▸ **What you should do**: Extract each line of the data below that contains the word "link", and copy those lines in full. Case counts.

▸ **Available records**:
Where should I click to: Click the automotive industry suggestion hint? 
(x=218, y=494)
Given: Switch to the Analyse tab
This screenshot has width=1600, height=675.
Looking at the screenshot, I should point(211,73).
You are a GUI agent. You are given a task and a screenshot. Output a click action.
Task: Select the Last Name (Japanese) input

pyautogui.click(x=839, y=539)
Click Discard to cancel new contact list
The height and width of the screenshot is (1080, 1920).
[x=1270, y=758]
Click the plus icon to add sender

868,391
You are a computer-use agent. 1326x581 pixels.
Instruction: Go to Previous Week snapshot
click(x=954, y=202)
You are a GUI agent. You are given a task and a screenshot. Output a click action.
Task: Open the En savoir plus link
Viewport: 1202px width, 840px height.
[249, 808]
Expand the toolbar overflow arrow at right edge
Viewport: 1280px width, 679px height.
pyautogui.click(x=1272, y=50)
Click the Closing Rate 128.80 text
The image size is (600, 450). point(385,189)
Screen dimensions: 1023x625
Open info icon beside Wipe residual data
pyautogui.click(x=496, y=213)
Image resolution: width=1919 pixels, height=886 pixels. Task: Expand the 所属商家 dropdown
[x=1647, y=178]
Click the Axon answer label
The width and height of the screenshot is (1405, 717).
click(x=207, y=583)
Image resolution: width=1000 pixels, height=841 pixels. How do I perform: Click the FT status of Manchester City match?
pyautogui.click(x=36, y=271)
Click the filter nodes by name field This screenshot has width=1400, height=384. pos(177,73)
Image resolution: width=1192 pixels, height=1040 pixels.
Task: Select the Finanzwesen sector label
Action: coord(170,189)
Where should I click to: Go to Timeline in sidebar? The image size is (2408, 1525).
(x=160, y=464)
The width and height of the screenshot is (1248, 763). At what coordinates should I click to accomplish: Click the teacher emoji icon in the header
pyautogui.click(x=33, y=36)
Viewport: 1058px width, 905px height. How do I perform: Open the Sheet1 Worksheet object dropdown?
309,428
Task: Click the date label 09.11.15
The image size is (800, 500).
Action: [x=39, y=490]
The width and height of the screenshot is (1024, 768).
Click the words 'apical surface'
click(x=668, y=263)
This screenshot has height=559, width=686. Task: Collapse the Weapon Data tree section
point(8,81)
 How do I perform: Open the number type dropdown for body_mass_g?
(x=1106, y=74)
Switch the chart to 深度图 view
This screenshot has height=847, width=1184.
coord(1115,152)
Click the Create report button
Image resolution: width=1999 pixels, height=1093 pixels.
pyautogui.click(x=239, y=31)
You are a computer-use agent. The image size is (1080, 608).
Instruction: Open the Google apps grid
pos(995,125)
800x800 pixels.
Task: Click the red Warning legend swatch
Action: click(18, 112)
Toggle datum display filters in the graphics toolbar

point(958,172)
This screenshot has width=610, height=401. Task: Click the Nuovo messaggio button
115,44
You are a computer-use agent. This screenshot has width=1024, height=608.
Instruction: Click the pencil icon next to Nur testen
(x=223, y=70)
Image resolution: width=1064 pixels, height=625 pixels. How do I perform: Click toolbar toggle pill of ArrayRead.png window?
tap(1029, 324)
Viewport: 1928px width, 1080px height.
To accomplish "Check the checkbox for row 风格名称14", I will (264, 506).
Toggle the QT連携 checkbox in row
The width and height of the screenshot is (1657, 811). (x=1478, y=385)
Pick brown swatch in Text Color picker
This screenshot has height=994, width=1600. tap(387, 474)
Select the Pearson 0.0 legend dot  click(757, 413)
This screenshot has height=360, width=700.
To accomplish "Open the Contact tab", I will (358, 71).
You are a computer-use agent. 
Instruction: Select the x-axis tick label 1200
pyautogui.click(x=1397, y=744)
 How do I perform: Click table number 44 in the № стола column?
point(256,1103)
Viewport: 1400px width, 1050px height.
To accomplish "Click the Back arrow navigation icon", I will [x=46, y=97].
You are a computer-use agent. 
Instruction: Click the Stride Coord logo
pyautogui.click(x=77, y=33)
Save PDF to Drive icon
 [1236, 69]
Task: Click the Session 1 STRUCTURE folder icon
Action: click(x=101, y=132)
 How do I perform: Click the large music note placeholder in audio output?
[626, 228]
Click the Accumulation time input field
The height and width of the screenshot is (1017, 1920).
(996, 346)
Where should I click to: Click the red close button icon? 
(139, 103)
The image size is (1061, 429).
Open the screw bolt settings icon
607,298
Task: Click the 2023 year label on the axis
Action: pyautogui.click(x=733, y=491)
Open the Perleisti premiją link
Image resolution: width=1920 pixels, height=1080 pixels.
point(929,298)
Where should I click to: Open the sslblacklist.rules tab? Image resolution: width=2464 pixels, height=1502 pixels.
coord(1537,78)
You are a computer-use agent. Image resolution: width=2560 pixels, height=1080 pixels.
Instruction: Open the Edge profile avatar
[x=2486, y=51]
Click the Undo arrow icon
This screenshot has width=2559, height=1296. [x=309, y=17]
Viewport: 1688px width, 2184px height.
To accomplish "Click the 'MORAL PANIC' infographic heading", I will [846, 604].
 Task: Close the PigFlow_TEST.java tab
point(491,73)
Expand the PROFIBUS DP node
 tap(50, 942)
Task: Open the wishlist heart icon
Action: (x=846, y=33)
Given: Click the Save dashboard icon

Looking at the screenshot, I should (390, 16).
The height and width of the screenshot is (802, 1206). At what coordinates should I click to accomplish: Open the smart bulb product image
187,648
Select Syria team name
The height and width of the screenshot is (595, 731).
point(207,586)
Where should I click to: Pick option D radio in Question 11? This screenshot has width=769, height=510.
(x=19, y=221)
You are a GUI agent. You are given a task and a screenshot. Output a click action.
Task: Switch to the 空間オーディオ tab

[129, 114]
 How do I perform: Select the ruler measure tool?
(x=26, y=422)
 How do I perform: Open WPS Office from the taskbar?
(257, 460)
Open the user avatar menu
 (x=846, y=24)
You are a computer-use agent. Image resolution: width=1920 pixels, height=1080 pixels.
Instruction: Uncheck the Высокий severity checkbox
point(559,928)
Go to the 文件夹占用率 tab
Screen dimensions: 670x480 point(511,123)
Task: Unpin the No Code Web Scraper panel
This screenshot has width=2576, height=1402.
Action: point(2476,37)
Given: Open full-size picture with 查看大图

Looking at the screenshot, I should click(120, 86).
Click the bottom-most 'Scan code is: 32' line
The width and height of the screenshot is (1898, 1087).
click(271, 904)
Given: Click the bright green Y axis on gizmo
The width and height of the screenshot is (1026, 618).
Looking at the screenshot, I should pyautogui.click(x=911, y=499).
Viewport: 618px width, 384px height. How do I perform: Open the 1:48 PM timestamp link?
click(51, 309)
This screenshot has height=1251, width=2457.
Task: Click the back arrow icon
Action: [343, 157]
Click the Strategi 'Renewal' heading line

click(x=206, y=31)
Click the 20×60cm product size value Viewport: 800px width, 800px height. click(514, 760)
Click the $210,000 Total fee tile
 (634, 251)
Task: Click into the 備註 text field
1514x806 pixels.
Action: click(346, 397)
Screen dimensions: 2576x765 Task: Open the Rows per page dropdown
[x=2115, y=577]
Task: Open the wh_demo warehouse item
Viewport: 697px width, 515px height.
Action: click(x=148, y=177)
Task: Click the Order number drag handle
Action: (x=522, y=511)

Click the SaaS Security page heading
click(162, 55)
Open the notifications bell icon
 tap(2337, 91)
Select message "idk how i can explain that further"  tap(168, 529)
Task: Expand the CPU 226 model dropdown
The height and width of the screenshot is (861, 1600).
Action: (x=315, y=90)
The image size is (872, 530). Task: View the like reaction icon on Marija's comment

▸ **Answer below**:
Task: Open the En savoir plus link
Open the Perleisti premiją link
Viewport: 618px width, 384px height. How do I perform: Open the 1:48 PM timestamp link?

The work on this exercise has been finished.